What is being asked:
The answer must consist of the entries, copied exactly and in full.

Entries shown:
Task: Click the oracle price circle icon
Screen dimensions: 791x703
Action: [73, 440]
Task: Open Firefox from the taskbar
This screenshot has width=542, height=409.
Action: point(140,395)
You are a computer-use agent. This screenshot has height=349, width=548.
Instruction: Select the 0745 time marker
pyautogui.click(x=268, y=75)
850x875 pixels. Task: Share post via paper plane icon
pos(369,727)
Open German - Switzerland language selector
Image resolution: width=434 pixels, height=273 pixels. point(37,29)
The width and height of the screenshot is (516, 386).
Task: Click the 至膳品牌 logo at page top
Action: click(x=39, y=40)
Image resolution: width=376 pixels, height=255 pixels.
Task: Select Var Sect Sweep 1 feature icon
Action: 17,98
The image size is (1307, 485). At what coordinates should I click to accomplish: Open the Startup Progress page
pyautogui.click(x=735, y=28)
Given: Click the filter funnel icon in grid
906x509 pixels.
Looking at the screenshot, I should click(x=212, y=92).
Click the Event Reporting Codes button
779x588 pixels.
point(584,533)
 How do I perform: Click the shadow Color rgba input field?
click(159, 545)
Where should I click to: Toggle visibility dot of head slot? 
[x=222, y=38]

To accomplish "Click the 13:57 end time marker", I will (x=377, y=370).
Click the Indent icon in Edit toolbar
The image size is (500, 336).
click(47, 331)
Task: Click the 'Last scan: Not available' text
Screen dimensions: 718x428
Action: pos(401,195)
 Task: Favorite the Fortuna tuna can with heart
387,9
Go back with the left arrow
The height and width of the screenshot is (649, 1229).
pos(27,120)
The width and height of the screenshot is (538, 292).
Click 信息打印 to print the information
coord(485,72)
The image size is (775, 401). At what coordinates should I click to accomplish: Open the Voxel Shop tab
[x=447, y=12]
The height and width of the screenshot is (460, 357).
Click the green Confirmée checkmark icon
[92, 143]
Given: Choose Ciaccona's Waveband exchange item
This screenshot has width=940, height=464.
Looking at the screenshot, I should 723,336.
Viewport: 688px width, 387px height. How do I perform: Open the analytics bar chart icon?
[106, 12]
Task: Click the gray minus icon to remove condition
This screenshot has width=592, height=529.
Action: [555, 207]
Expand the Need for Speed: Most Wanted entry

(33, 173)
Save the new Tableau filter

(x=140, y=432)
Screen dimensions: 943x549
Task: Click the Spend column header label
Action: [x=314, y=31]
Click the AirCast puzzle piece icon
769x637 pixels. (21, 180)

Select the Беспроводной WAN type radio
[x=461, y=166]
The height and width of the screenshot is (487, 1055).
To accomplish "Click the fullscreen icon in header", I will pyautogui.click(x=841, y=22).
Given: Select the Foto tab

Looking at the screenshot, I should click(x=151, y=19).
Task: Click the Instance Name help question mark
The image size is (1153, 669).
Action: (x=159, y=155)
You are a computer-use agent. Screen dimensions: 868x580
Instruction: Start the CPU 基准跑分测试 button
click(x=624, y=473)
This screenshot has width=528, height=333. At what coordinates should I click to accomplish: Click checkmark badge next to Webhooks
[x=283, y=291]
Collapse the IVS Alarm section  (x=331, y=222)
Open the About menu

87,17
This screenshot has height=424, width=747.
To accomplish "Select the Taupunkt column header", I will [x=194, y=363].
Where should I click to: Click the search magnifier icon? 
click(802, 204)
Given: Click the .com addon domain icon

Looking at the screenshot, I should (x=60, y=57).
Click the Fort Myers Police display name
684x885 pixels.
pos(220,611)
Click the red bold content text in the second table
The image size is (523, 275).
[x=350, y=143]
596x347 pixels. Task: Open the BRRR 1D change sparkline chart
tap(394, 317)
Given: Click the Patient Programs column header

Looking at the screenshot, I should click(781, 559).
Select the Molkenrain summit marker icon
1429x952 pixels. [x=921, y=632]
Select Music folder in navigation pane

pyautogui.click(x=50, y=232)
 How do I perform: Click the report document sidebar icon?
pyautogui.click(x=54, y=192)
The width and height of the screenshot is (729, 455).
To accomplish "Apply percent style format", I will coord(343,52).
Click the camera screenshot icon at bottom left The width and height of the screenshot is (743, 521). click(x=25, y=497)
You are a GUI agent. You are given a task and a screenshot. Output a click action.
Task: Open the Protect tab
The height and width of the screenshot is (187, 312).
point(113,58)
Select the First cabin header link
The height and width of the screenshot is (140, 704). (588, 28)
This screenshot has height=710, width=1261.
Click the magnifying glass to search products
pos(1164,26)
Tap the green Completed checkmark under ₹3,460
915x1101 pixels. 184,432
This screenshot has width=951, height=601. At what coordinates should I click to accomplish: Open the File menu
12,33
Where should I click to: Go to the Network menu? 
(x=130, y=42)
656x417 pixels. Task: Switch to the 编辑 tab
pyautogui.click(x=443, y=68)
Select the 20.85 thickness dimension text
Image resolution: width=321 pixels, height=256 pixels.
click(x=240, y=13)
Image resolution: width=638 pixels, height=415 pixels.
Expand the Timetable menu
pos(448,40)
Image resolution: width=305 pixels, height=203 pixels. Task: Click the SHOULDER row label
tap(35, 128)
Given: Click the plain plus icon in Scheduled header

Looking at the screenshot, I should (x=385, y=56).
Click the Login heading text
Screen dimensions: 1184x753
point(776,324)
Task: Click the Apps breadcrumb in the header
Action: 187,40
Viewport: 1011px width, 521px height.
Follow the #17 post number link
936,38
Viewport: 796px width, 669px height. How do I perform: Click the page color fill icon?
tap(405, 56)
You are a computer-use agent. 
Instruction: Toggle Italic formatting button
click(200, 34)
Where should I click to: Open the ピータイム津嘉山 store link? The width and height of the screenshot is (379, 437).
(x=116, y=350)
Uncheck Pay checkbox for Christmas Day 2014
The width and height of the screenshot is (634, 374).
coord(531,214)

Expected answer:
Task: Click the oracle price circle icon
Screen dimensions: 791x703
Action: [73, 440]
Task: Open Firefox from the taskbar
This screenshot has width=542, height=409.
Action: point(140,395)
You are a computer-use agent. This screenshot has height=349, width=548.
Instruction: Select the 0745 time marker
pyautogui.click(x=268, y=75)
850x875 pixels. Task: Share post via paper plane icon
pos(369,727)
Open German - Switzerland language selector
Image resolution: width=434 pixels, height=273 pixels. point(37,29)
The width and height of the screenshot is (516, 386).
Task: Click the 至膳品牌 logo at page top
Action: click(x=39, y=40)
Image resolution: width=376 pixels, height=255 pixels.
Task: Select Var Sect Sweep 1 feature icon
Action: 17,98
The image size is (1307, 485). At what coordinates should I click to accomplish: Open the Startup Progress page
pyautogui.click(x=735, y=28)
Given: Click the filter funnel icon in grid
906x509 pixels.
Looking at the screenshot, I should click(x=212, y=92).
Click the Event Reporting Codes button
779x588 pixels.
point(584,533)
 How do I perform: Click the shadow Color rgba input field?
click(159, 545)
Where should I click to: Toggle visibility dot of head slot? 
[x=222, y=38]

To accomplish "Click the 13:57 end time marker", I will (x=377, y=370).
Click the Indent icon in Edit toolbar
The image size is (500, 336).
click(47, 331)
Task: Click the 'Last scan: Not available' text
Screen dimensions: 718x428
Action: pos(401,195)
 Task: Favorite the Fortuna tuna can with heart
387,9
Go back with the left arrow
The height and width of the screenshot is (649, 1229).
pos(27,120)
The width and height of the screenshot is (538, 292).
Click 信息打印 to print the information
coord(485,72)
The image size is (775, 401). At what coordinates should I click to accomplish: Open the Voxel Shop tab
[x=447, y=12]
The height and width of the screenshot is (460, 357).
Click the green Confirmée checkmark icon
[92, 143]
Given: Choose Ciaccona's Waveband exchange item
This screenshot has width=940, height=464.
Looking at the screenshot, I should 723,336.
Viewport: 688px width, 387px height. How do I perform: Open the analytics bar chart icon?
[106, 12]
Task: Click the gray minus icon to remove condition
This screenshot has width=592, height=529.
Action: [555, 207]
Expand the Need for Speed: Most Wanted entry

(33, 173)
Save the new Tableau filter

(x=140, y=432)
Screen dimensions: 943x549
Task: Click the Spend column header label
Action: [x=314, y=31]
Click the AirCast puzzle piece icon
769x637 pixels. (21, 180)

Select the Беспроводной WAN type radio
[x=461, y=166]
The height and width of the screenshot is (487, 1055).
To accomplish "Click the fullscreen icon in header", I will pyautogui.click(x=841, y=22).
Given: Select the Foto tab

Looking at the screenshot, I should click(x=151, y=19).
Task: Click the Instance Name help question mark
The image size is (1153, 669).
Action: (x=159, y=155)
You are a computer-use agent. Screen dimensions: 868x580
Instruction: Start the CPU 基准跑分测试 button
click(x=624, y=473)
This screenshot has width=528, height=333. At what coordinates should I click to accomplish: Click checkmark badge next to Webhooks
[x=283, y=291]
Collapse the IVS Alarm section  (x=331, y=222)
Open the About menu

87,17
This screenshot has height=424, width=747.
To accomplish "Select the Taupunkt column header", I will [x=194, y=363].
Where should I click to: Click the search magnifier icon? 
click(802, 204)
Given: Click the .com addon domain icon

Looking at the screenshot, I should (x=60, y=57).
Click the Fort Myers Police display name
684x885 pixels.
pos(220,611)
Click the red bold content text in the second table
The image size is (523, 275).
[x=350, y=143]
596x347 pixels. Task: Open the BRRR 1D change sparkline chart
tap(394, 317)
Given: Click the Patient Programs column header

Looking at the screenshot, I should click(781, 559).
Select the Molkenrain summit marker icon
1429x952 pixels. [x=921, y=632]
Select Music folder in navigation pane

pyautogui.click(x=50, y=232)
 How do I perform: Click the report document sidebar icon?
pyautogui.click(x=54, y=192)
The width and height of the screenshot is (729, 455).
To accomplish "Apply percent style format", I will coord(343,52).
Click the camera screenshot icon at bottom left The width and height of the screenshot is (743, 521). click(x=25, y=497)
You are a GUI agent. You are given a task and a screenshot. Output a click action.
Task: Open the Protect tab
The height and width of the screenshot is (187, 312).
point(113,58)
Select the First cabin header link
The height and width of the screenshot is (140, 704). (588, 28)
This screenshot has height=710, width=1261.
Click the magnifying glass to search products
pos(1164,26)
Tap the green Completed checkmark under ₹3,460
915x1101 pixels. 184,432
This screenshot has width=951, height=601. At what coordinates should I click to accomplish: Open the File menu
12,33
Where should I click to: Go to the Network menu? 
(x=130, y=42)
656x417 pixels. Task: Switch to the 编辑 tab
pyautogui.click(x=443, y=68)
Select the 20.85 thickness dimension text
Image resolution: width=321 pixels, height=256 pixels.
click(x=240, y=13)
Image resolution: width=638 pixels, height=415 pixels.
Expand the Timetable menu
pos(448,40)
Image resolution: width=305 pixels, height=203 pixels. Task: Click the SHOULDER row label
tap(35, 128)
Given: Click the plain plus icon in Scheduled header

Looking at the screenshot, I should (x=385, y=56).
Click the Login heading text
Screen dimensions: 1184x753
point(776,324)
Task: Click the Apps breadcrumb in the header
Action: 187,40
Viewport: 1011px width, 521px height.
Follow the #17 post number link
936,38
Viewport: 796px width, 669px height. How do I perform: Click the page color fill icon?
tap(405, 56)
You are a computer-use agent. 
Instruction: Toggle Italic formatting button
click(200, 34)
Where should I click to: Open the ピータイム津嘉山 store link? The width and height of the screenshot is (379, 437).
(x=116, y=350)
Uncheck Pay checkbox for Christmas Day 2014
The width and height of the screenshot is (634, 374).
coord(531,214)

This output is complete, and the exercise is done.